■ Brief: Each line below from the one containing "JV Boys (1129, 709)" through the one containing "More (1217, 129)" is to be given again exactly, and no line outside that span.

[Dataset entries]
________
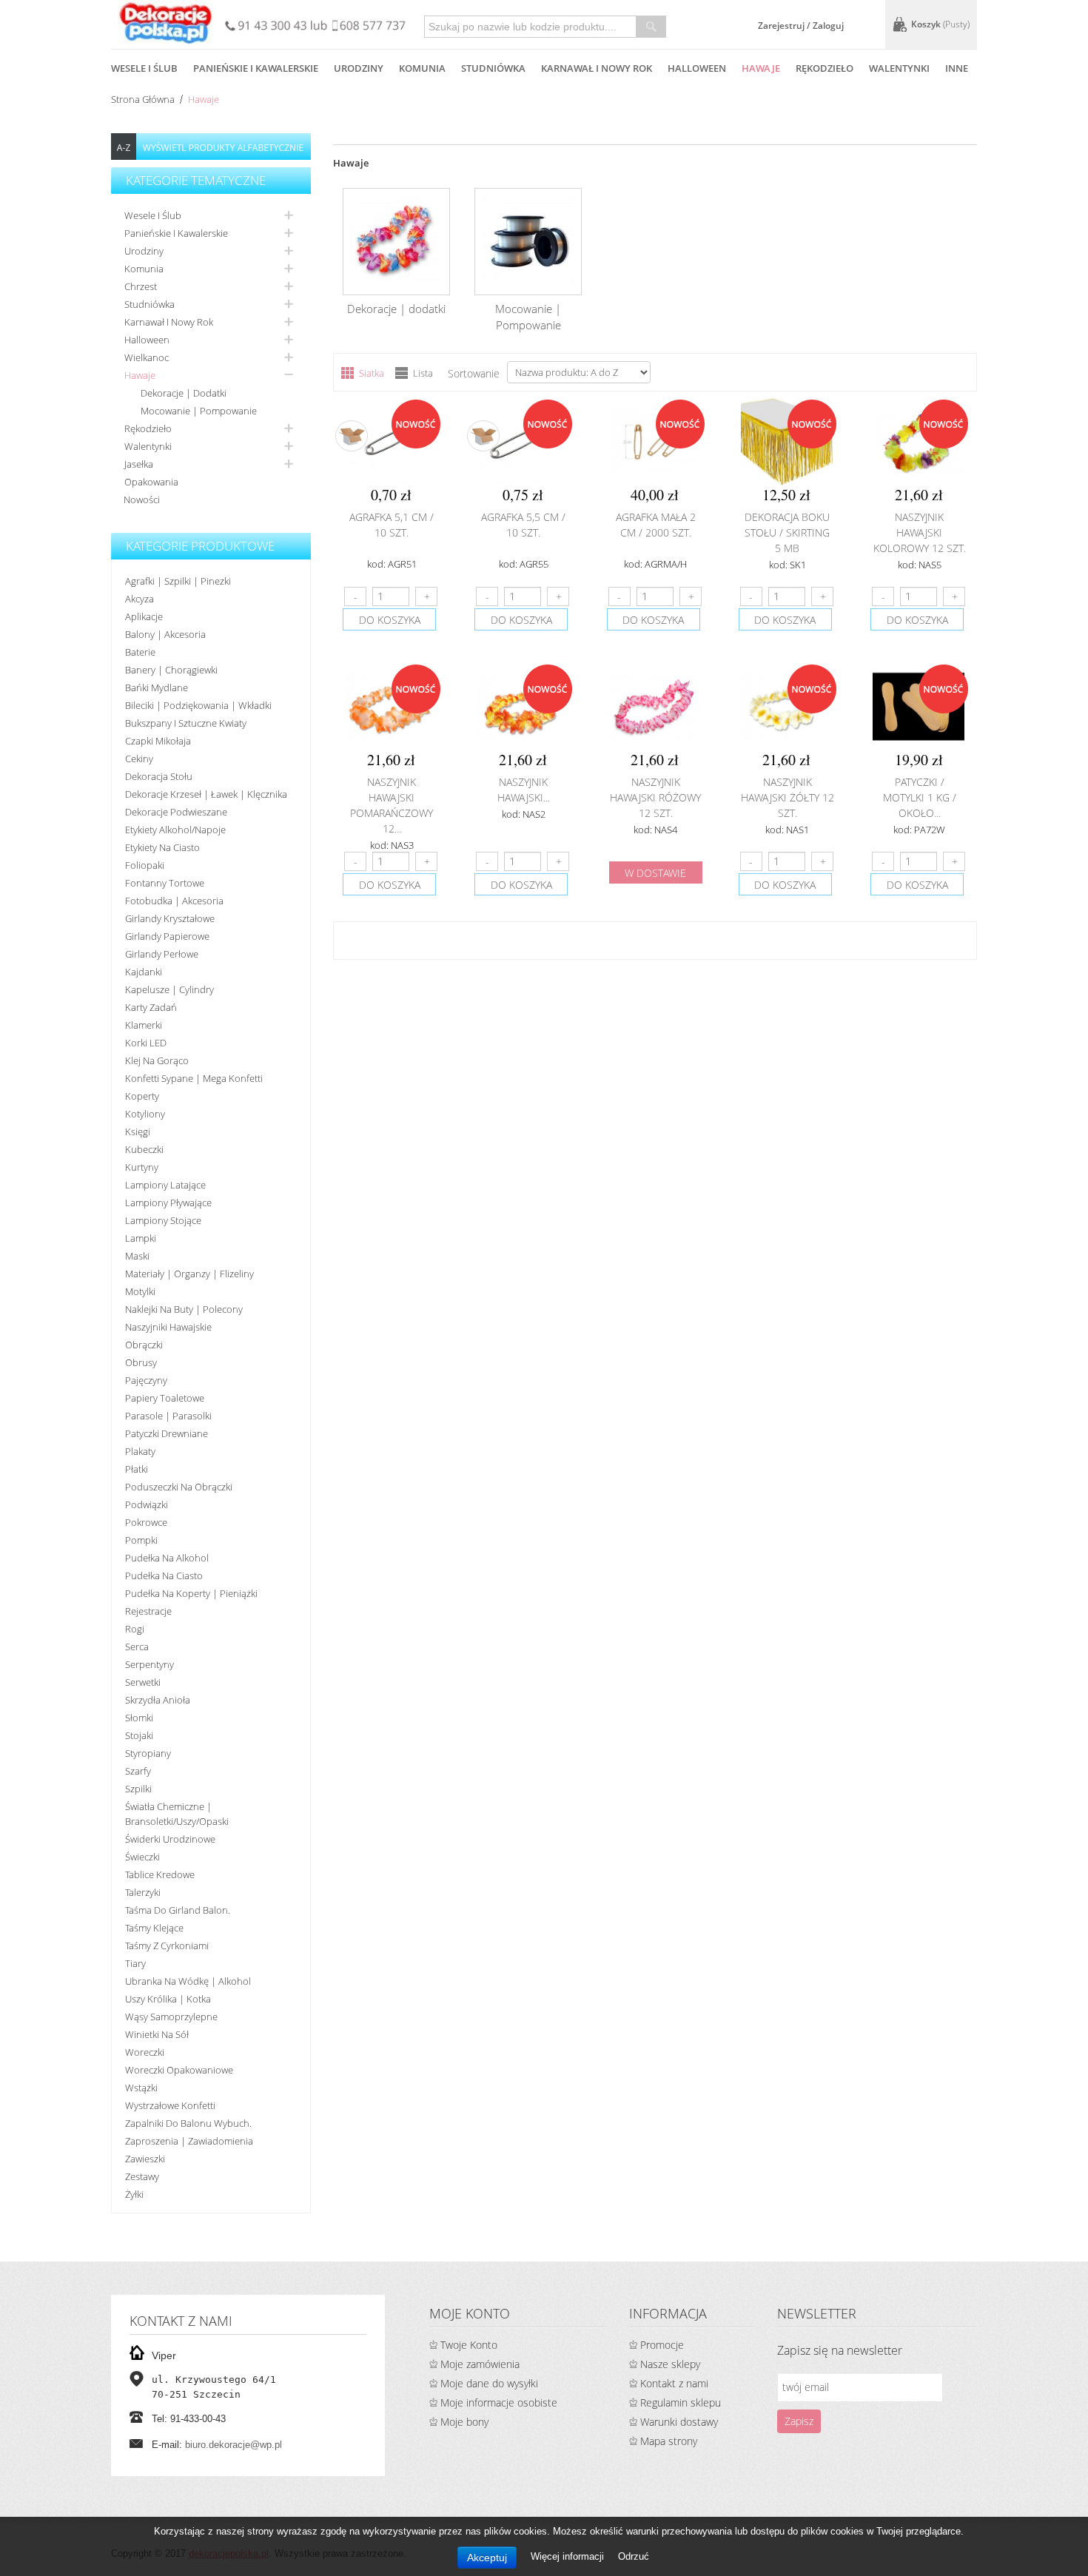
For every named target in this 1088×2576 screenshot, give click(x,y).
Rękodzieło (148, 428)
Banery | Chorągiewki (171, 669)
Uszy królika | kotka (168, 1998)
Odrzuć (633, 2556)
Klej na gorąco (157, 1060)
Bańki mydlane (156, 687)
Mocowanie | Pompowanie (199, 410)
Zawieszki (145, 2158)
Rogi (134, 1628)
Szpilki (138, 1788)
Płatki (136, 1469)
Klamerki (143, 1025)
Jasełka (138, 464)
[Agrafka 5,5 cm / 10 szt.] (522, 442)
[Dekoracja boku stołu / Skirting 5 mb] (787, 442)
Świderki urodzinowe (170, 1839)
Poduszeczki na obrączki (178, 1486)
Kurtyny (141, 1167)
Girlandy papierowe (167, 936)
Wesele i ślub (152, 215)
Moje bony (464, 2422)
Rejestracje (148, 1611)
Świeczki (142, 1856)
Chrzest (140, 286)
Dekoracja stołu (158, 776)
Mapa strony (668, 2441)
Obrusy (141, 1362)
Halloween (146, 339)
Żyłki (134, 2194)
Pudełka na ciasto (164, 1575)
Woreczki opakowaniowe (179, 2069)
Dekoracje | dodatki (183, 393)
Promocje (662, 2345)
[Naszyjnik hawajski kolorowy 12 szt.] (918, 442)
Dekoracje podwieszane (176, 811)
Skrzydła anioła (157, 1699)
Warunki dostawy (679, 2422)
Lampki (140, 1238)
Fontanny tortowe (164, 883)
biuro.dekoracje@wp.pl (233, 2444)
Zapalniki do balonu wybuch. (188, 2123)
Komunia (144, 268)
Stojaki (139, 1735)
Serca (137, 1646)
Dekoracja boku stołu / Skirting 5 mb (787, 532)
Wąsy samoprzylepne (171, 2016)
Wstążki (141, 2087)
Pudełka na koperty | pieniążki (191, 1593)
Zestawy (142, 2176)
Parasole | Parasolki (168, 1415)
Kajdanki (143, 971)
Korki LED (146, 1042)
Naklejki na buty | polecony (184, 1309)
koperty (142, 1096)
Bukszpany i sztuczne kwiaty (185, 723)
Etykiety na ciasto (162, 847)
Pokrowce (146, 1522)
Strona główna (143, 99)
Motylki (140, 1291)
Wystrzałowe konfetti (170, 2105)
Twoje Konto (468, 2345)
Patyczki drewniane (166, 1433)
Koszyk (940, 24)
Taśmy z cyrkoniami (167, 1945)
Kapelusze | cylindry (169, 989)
________
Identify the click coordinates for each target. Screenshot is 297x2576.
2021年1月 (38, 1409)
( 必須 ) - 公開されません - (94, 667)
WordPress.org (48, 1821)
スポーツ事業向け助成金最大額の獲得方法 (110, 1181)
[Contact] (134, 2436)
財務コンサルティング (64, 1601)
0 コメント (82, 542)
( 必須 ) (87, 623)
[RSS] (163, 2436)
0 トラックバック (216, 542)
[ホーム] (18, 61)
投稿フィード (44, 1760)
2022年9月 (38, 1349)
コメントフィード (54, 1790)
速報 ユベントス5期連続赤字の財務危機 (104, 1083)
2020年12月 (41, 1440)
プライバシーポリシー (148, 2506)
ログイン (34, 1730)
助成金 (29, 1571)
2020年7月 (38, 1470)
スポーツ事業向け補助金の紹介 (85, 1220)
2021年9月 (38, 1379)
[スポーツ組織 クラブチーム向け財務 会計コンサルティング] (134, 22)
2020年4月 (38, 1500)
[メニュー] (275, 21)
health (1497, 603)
________
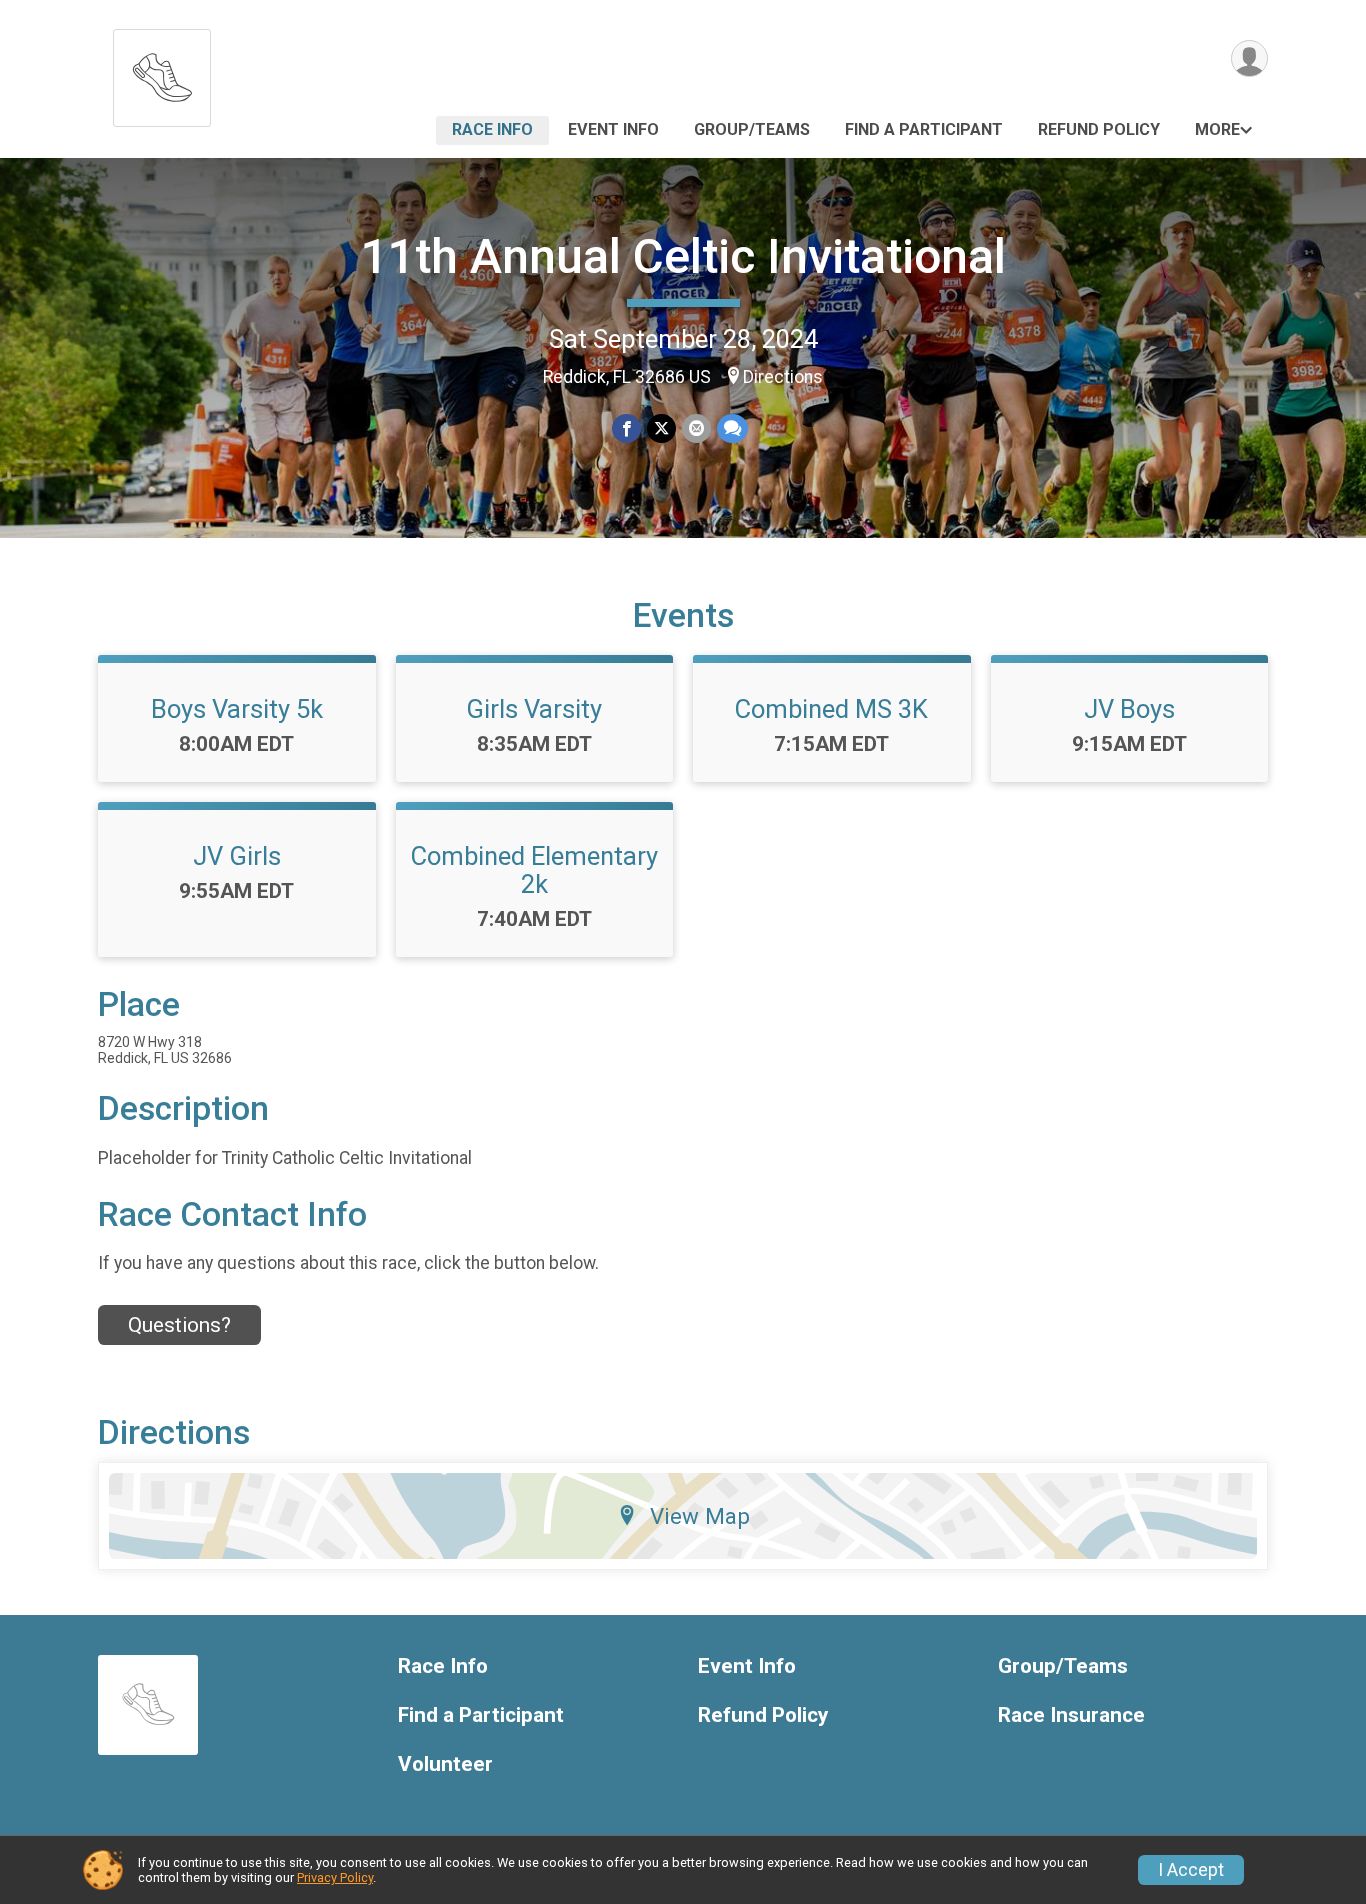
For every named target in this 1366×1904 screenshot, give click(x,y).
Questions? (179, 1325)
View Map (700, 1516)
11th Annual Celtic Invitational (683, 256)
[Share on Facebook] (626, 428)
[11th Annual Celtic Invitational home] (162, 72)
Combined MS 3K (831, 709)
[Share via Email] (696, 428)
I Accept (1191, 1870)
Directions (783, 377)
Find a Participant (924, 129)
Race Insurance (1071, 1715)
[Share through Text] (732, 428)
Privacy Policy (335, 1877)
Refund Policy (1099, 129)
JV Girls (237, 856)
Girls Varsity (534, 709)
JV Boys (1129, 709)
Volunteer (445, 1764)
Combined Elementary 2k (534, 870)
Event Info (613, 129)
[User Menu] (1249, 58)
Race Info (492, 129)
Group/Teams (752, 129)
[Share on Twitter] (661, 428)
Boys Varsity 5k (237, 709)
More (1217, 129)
________
■ Reply to the exercise:
JV Boys (1129, 709)
Volunteer (445, 1764)
Combined Elementary 2k (534, 870)
Event Info (613, 129)
[User Menu] (1249, 58)
Race Info (492, 129)
Group/Teams (752, 129)
[Share on Twitter] (661, 428)
Boys Varsity 5k (237, 709)
More (1217, 129)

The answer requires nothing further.